=== Section Start ===

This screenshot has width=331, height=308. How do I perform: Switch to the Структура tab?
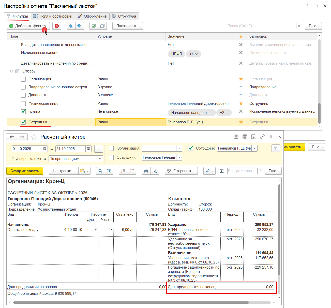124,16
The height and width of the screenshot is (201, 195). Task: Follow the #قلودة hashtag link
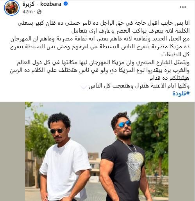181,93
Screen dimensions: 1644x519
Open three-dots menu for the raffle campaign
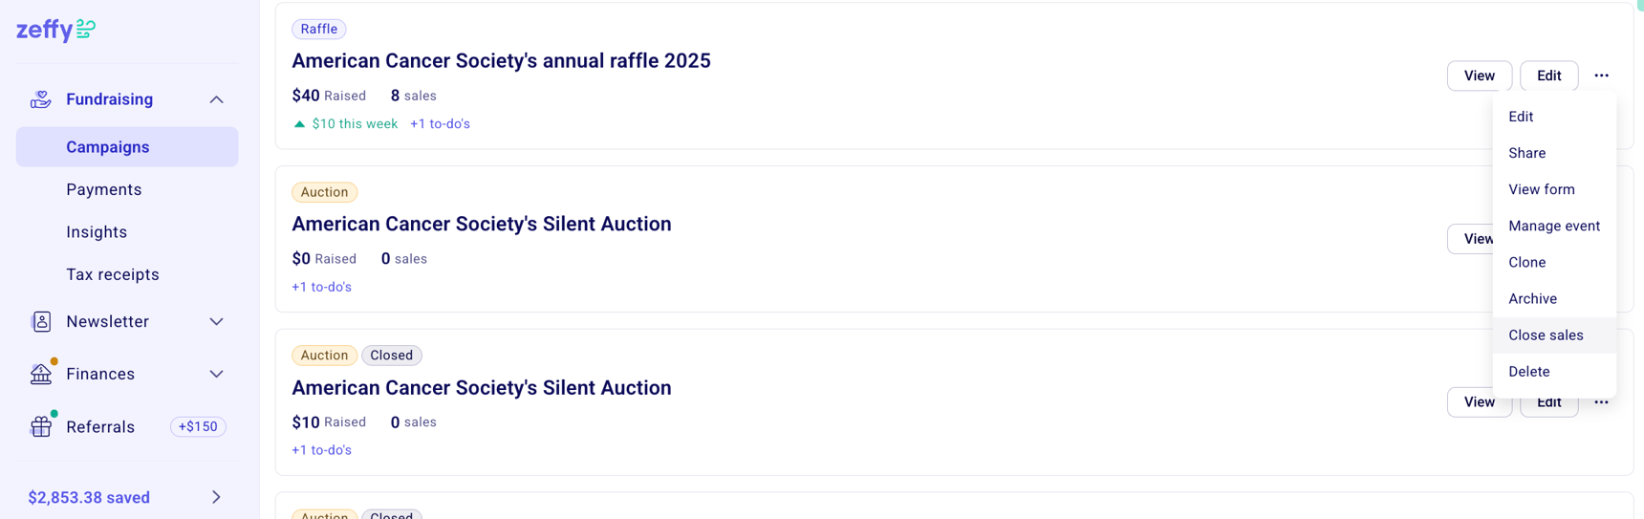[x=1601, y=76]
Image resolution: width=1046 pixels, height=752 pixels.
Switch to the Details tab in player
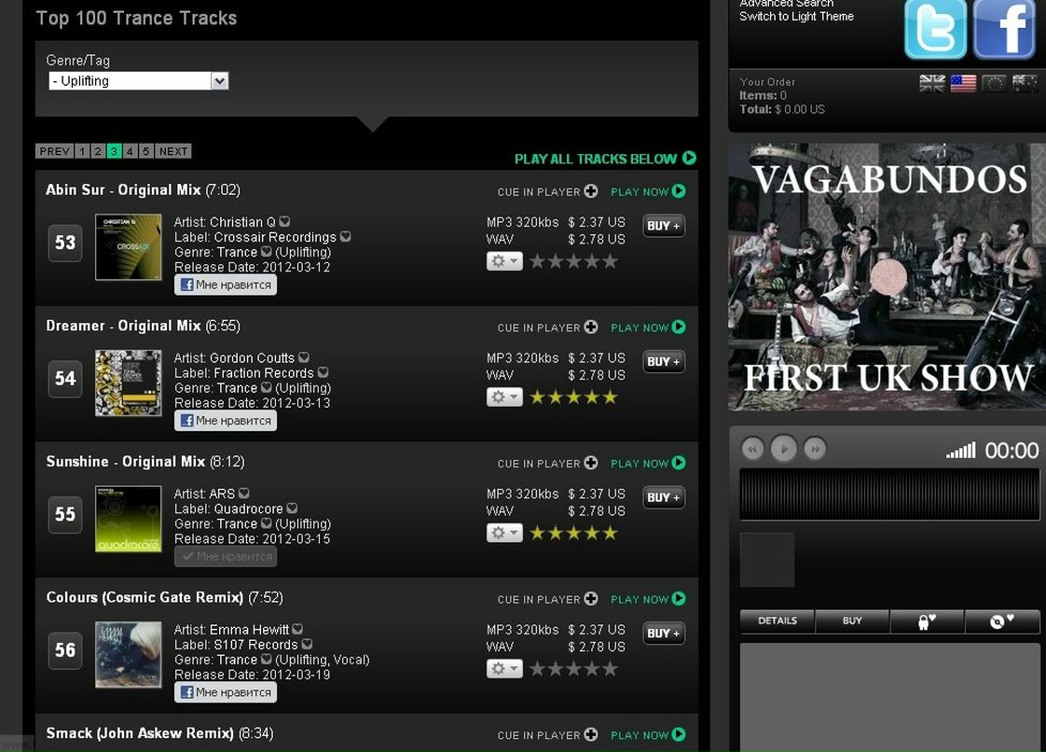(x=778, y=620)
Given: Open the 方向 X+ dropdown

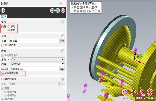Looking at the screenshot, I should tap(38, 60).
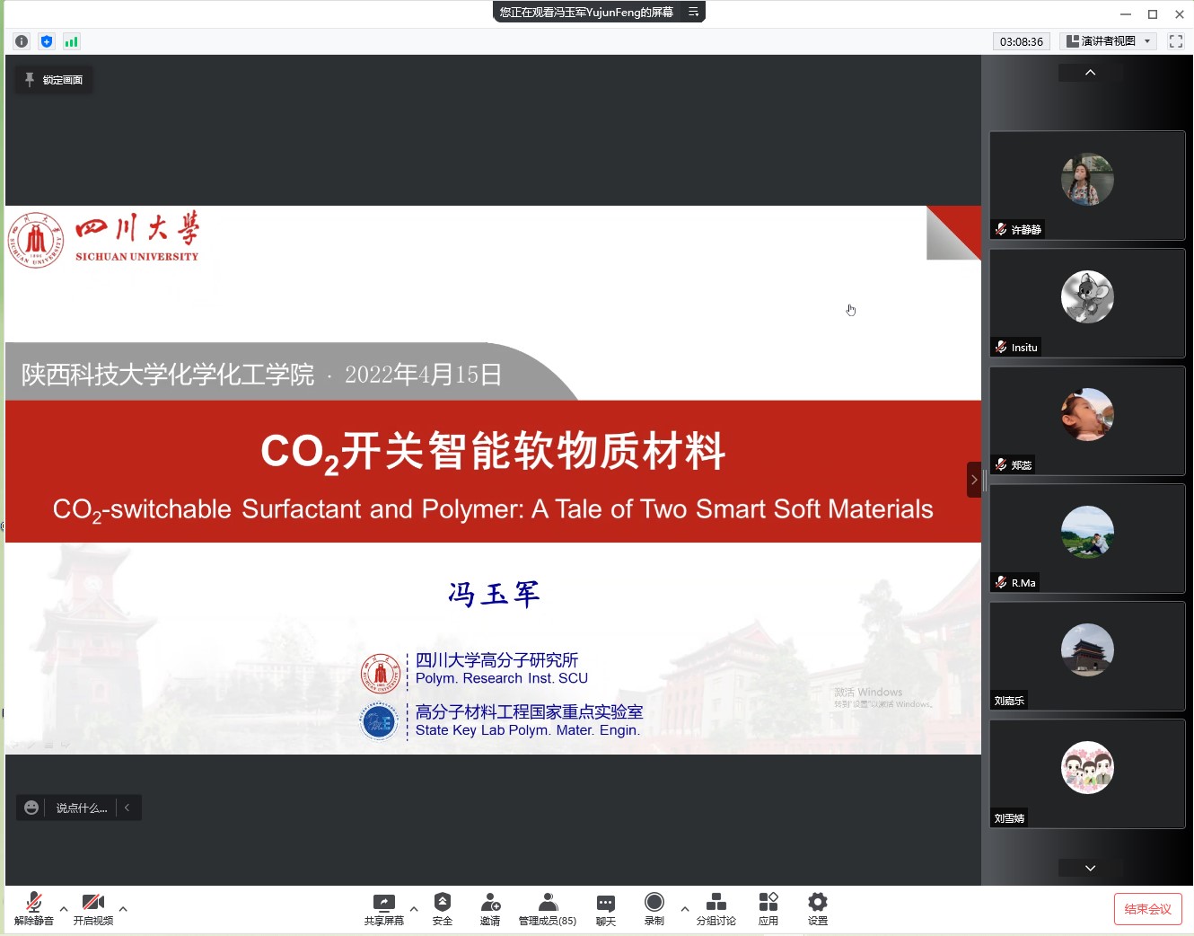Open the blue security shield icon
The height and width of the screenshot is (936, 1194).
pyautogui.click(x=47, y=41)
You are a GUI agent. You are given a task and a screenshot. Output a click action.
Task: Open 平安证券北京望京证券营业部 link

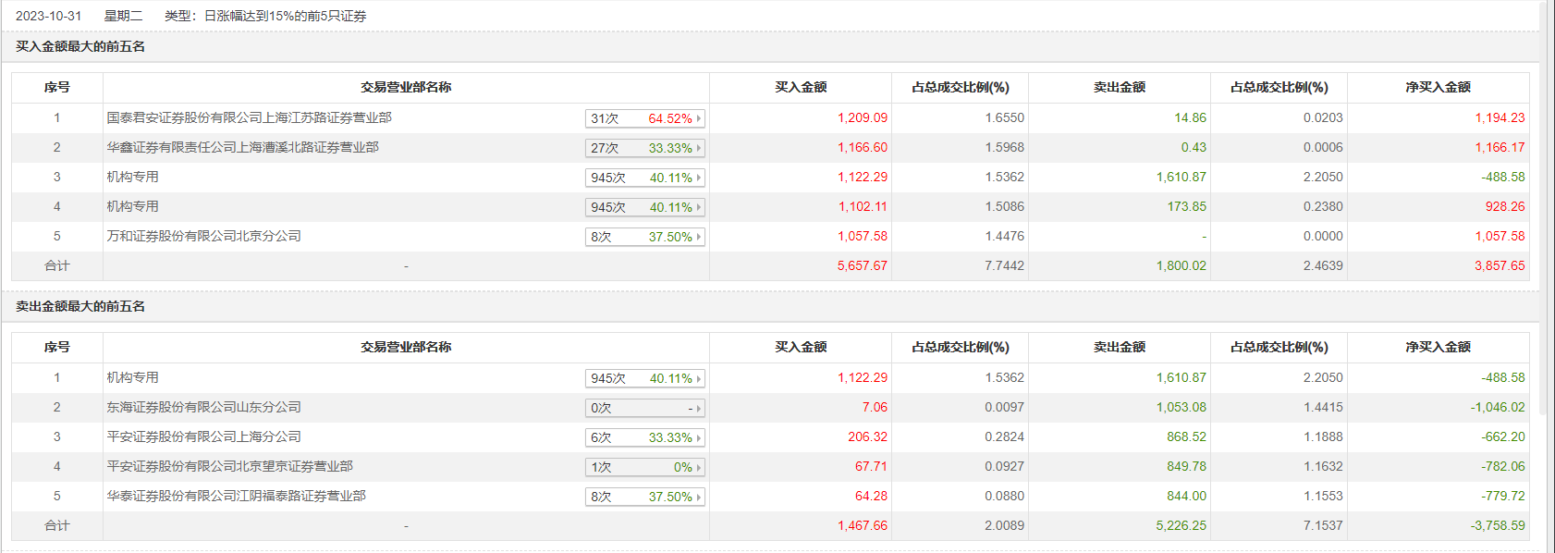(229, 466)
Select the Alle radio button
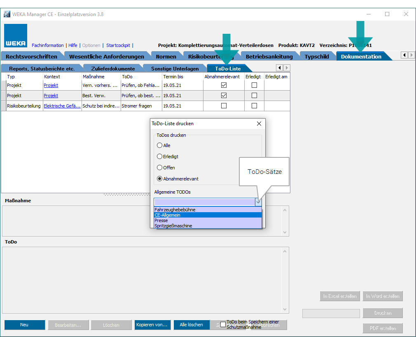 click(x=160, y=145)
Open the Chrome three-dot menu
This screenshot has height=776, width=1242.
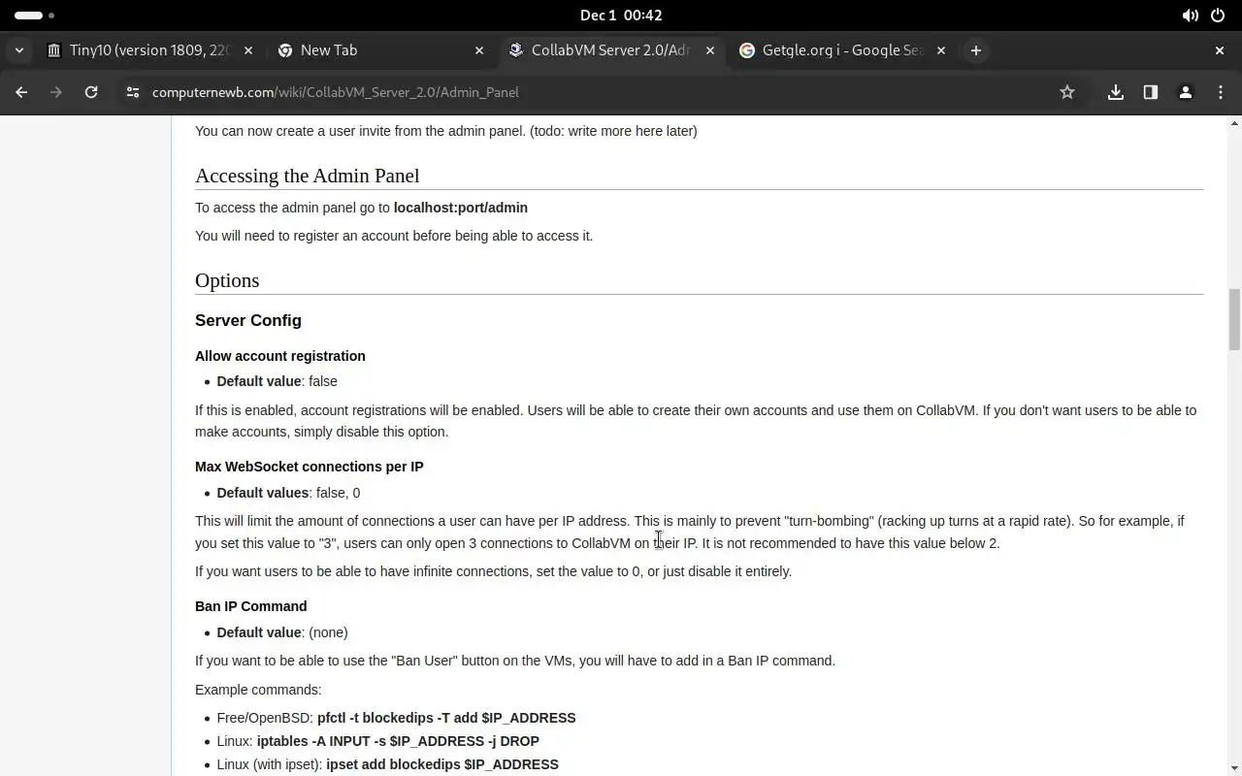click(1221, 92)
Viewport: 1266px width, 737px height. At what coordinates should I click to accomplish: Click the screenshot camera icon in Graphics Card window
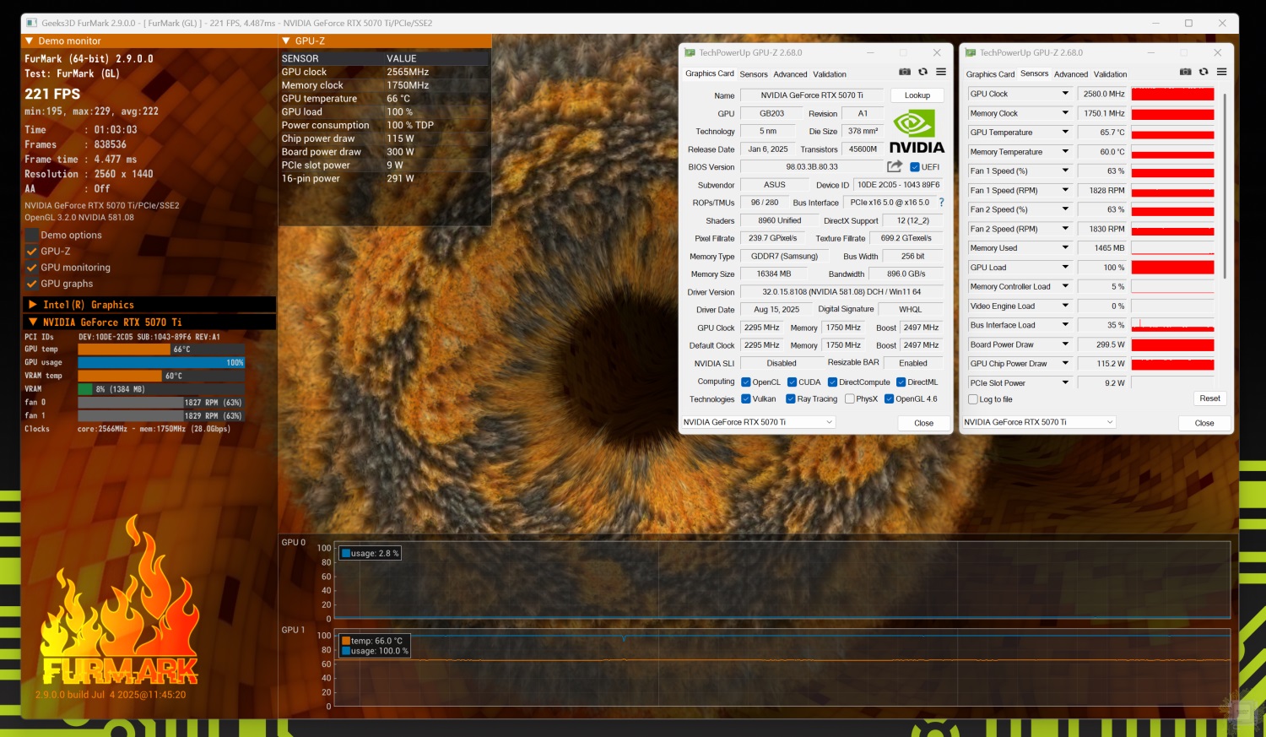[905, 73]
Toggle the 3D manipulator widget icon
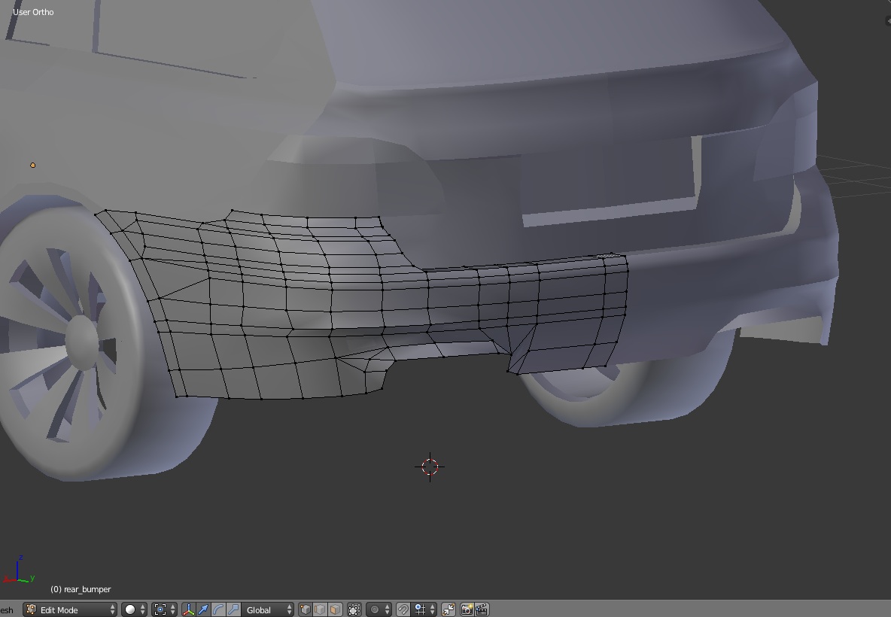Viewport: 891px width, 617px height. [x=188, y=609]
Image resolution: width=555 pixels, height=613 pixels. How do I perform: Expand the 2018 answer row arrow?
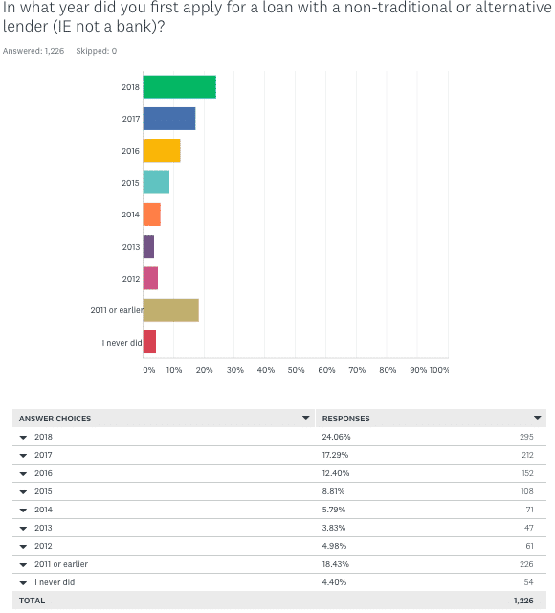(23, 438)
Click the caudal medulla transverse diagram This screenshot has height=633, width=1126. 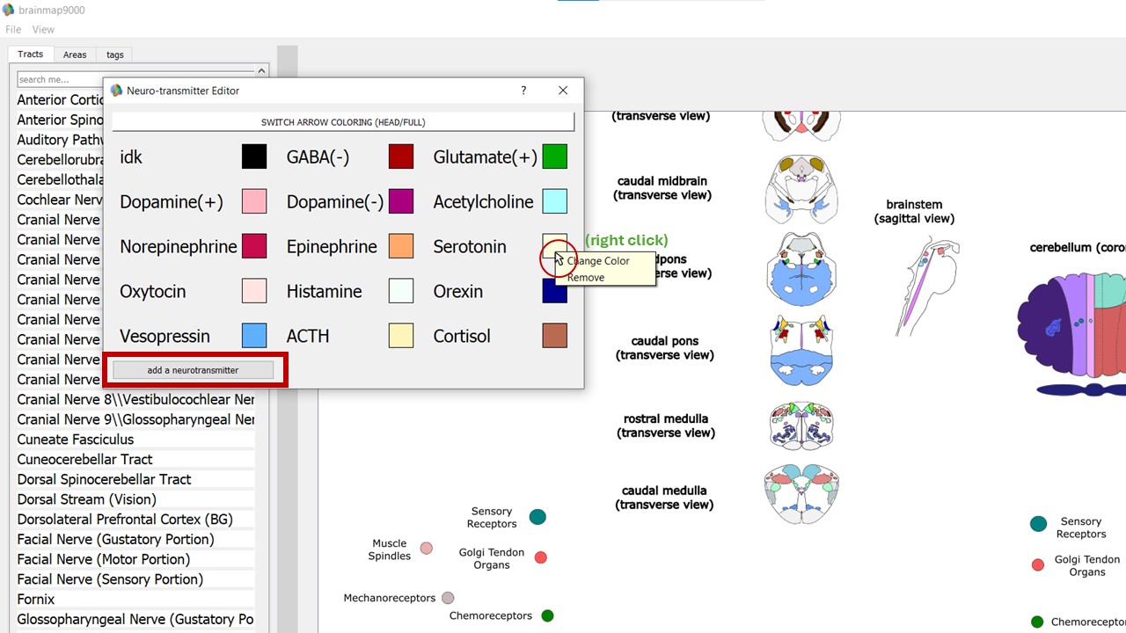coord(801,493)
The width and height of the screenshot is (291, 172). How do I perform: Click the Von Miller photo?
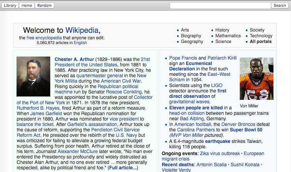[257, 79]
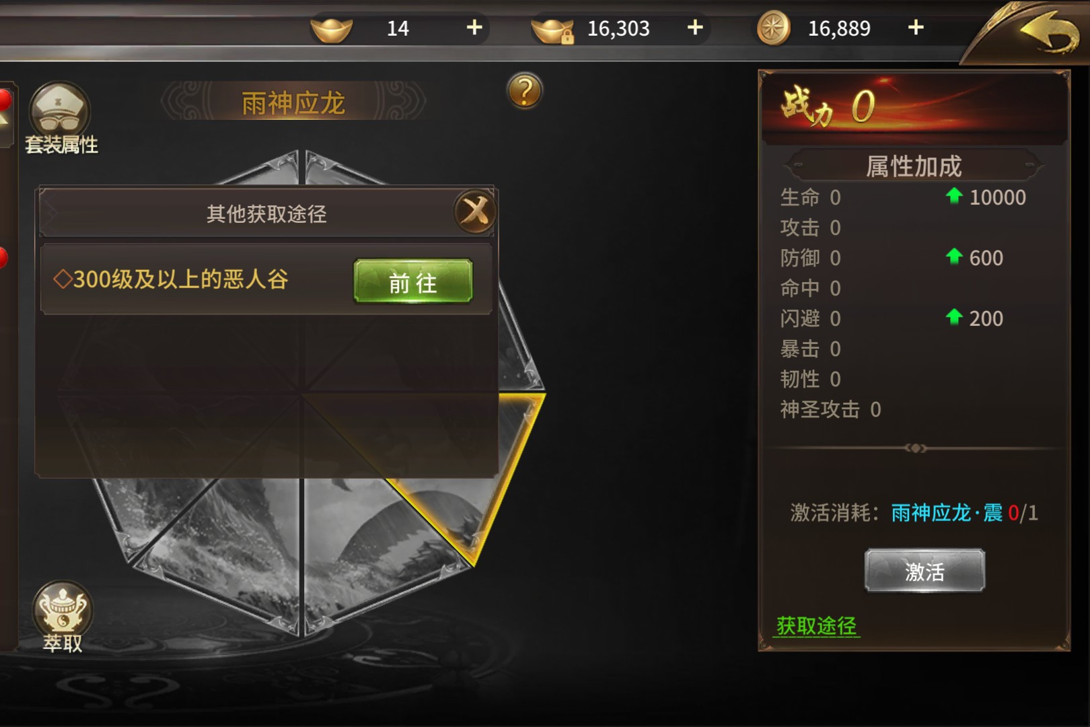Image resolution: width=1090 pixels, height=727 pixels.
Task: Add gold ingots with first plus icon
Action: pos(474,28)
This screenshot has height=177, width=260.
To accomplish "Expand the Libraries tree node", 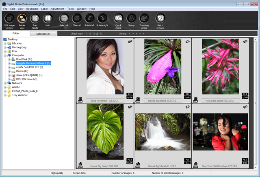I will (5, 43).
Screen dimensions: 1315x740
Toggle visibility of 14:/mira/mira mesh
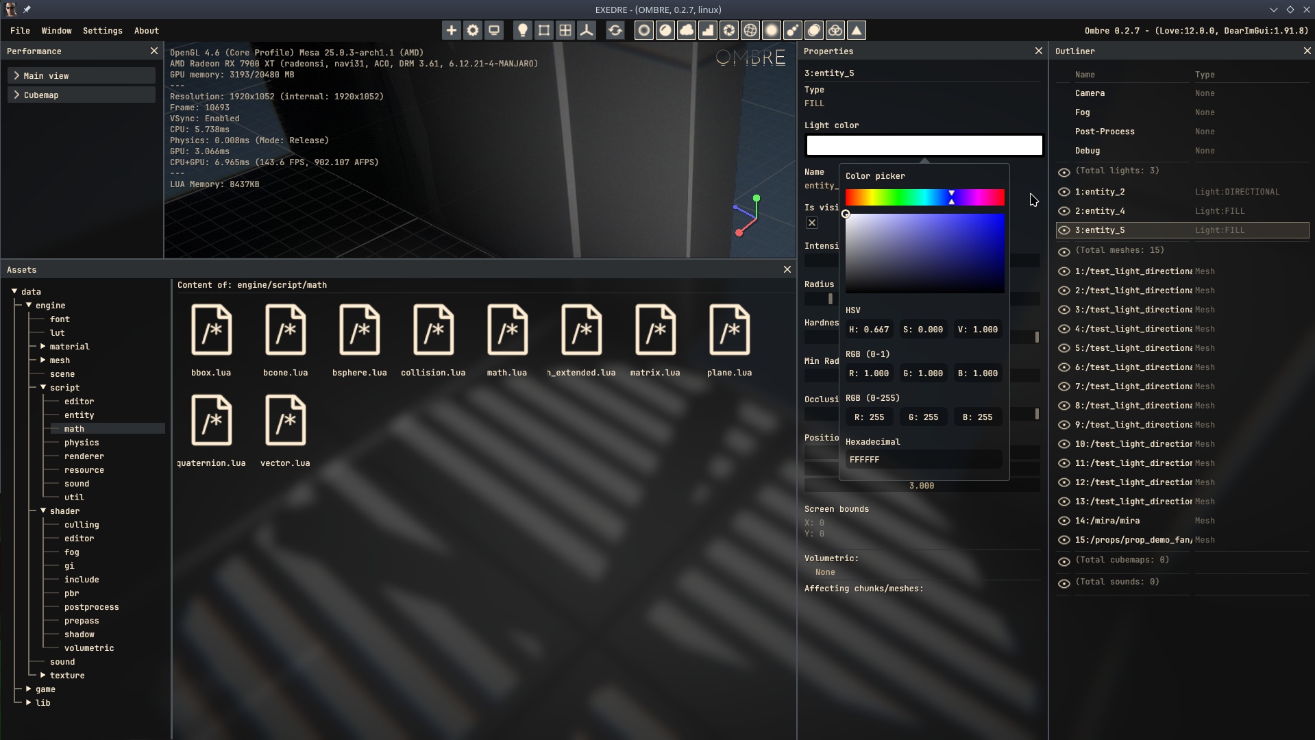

=== Section End ===

▸ **Activity**: The answer must consist of every line above that contains the word "dimensions".

▸ **The answer**:
Screen dimensions: 1644x519
Screen dimensions: 1315x740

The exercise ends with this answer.